[Collected data]

++++

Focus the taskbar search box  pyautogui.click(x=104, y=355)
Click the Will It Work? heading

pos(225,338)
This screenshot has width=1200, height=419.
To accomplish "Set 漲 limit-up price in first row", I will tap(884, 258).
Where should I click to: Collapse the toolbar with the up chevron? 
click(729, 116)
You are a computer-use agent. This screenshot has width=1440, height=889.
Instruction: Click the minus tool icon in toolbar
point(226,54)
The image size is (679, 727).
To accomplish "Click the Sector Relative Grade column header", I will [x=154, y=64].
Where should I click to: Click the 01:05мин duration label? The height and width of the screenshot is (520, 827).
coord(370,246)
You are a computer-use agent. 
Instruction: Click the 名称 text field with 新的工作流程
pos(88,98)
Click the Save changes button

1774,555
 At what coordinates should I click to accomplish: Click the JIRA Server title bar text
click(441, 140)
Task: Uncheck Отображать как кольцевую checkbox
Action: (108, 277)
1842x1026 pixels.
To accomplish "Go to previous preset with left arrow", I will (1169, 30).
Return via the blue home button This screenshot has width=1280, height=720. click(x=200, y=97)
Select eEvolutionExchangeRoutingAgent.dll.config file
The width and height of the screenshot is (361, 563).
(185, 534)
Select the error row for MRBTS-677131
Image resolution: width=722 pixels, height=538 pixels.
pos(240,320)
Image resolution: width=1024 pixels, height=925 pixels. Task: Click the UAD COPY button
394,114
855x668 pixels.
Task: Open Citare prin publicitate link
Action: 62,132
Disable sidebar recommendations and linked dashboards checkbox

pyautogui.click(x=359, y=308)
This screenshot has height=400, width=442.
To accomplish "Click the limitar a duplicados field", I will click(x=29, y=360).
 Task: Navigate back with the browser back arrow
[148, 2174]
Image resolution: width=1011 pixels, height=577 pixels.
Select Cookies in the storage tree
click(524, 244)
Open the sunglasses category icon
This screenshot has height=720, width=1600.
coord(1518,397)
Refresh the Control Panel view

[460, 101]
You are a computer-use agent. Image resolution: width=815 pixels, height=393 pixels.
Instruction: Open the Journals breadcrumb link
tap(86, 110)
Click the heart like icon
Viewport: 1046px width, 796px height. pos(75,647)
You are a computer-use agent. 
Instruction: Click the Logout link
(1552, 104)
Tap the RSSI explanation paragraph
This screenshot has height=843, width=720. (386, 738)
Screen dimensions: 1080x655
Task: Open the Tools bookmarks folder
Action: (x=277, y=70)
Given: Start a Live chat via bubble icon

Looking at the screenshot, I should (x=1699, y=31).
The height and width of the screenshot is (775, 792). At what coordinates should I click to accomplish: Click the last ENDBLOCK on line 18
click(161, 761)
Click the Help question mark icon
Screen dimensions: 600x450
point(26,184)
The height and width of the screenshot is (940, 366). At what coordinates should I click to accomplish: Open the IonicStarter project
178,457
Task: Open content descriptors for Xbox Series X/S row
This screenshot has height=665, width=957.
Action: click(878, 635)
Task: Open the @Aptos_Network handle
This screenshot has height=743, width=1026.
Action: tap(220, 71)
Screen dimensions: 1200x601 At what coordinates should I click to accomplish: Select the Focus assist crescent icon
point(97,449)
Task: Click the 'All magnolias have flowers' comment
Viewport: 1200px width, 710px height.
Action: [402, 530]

++++

**AIM OF THE EXERCISE**
Tally the lines above that contain the word "computer", and reply with only the number.

**THE ANSWER**
4